Situation remains tense: 185 days after “Fukushima”

05.09.2011

After a severe earthquake on 11 March 2011 extensive safety problems arose in diverse nuclear power plants on the East coast of Japan. Six months after the catastrophe Oeko-Institut has compiled key information on the sequence of events leading to the accident and the consequences of the catastrophe. Furthermore you can find links to bodies and institutions who continue to observe and assess the events.

What happened in Fukushima on 11 March 2011?

At 2.46 pm local time an earthquake measuring nine on the Richter scale hit the coast of Japan's largest island Honshu. A short time later the earthquake gave rise to a tsunami, with waves of up to approx. 38 meters high lashing the coast near Sendai. This natural catastrophe took the lives of thousands of Japanese citizens – and also led to the largest nuclear accident in Japan’s history.

Immediately the Fukushima reactors Daiichi and Daini and other nuclear power plants were automatically switched off as a result of the earthquake and tsunami. In order to keep the residual heat under control, the plants depend on an emergency or external power supply after the reactor has shut down. However, the emergency power supplies in the Daiichi plants malfunctioned due to the tsunami.

The huge destruction wrought in the area surrounding the plants and at the reactor site itself additionally also meant that the external electricity supply malfunctioned. A replacement power supply could not be procured and activated in time and a so-called “station blackout” occurred. As a result the electrical cooling systems, which are imperative for long-term residual heat removal, failed.

Explosions in the reactors

Without sufficient cooling the existing volumes of water in the Fukushima Daiichi plant evaporated until finally the fuel rods were no longer covered with water. Subsequently the temperature of the fuel assemblies rose dramatically. The fuel rod claddings and the steam reacted chemically and created huge quantities of hydrogen.

When there was an attempt to remove pressure from the reactor vessels, this hydrogen came into contact with oxygen, causing a series of explosions. These explosions wrought various degrees of destruction in the nuclear power plants.
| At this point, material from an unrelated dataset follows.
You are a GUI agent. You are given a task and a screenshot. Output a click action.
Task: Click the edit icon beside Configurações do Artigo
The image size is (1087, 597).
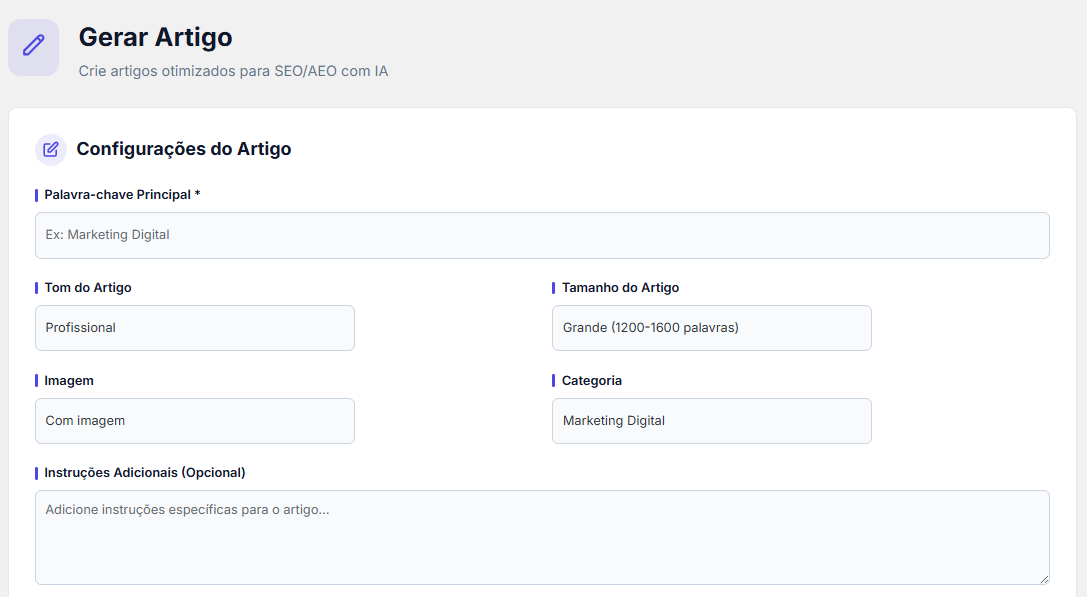(x=51, y=149)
At the same time the fuel rods became so hot that core meltdown is assumed to have taken place in the first, second and third reactor.

Radioactivity released

With the pressure decreased through the blow down, large quantities of gaseous and vaporisable radioactive substances – in particular noble gases, iodine and caesium – escaped from the reactor vessel and entered the surrounding atmosphere. From 11 March 2011 onwards the Japanese government relocated all residents living within a two, then three kilometre radius of the nuclear power plants. On 12 March the evacuation zone was expanded step-by-step to a 20 kilometre radius.

A month later the authorities widened this zone again, this time to a 30 kilometre radius. High levels of radiation levels were recorded at the plant and beyond – including areas outside the relocation zone (predominantly to the north-west). Additional relocations are planned in these areas, although they will no longer occur in radius.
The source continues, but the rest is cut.